● **Task directions**
Only lines with the word "width" belong in the answer; copy them from the records below.

● **Records to use**
"""

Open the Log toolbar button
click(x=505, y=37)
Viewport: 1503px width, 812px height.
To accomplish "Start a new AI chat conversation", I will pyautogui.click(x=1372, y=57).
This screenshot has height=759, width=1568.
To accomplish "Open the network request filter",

"""
"""

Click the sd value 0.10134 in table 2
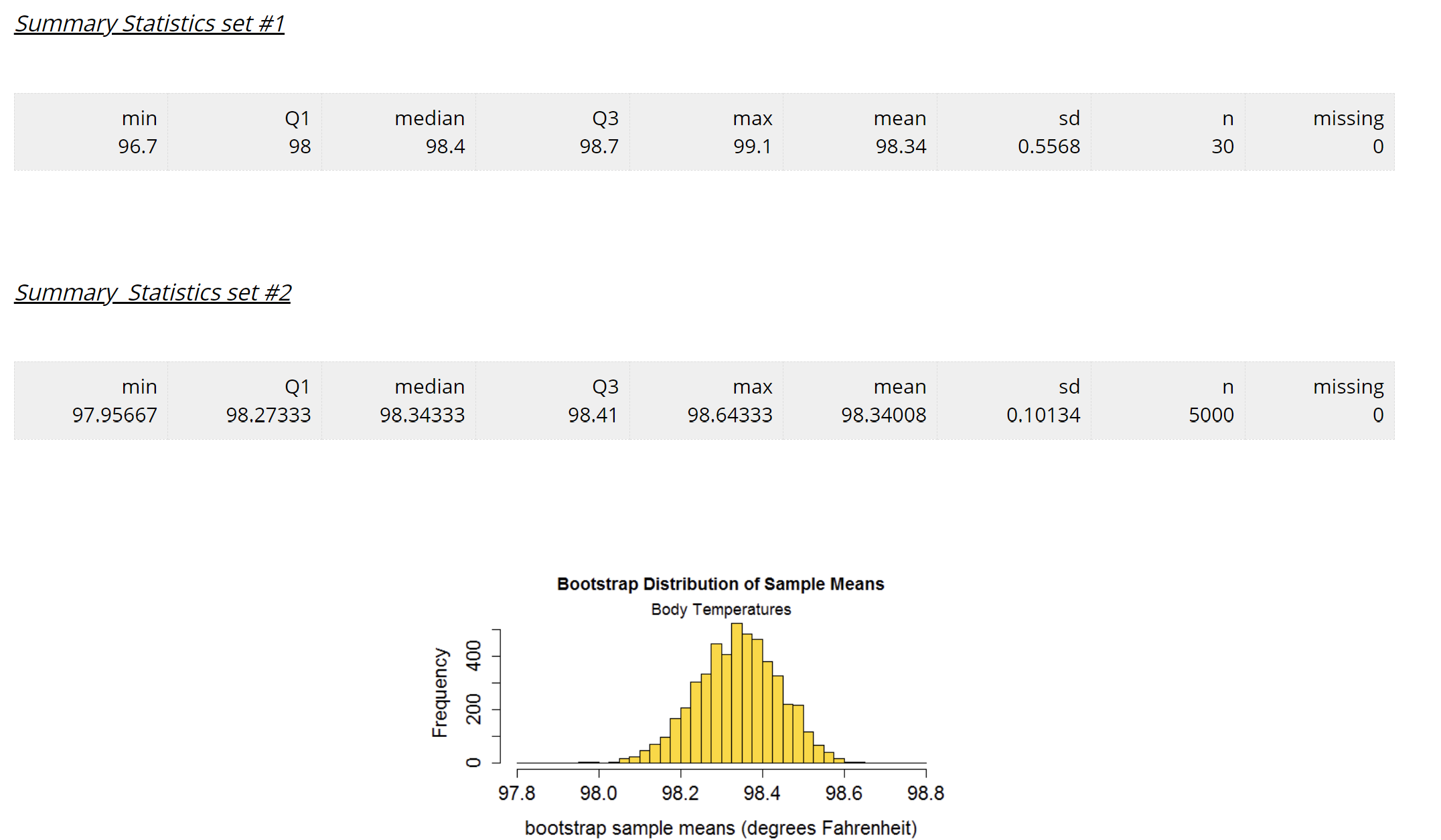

"""

● **Answer to this exercise**
Viewport: 1503px width, 812px height.
This screenshot has height=759, width=1568.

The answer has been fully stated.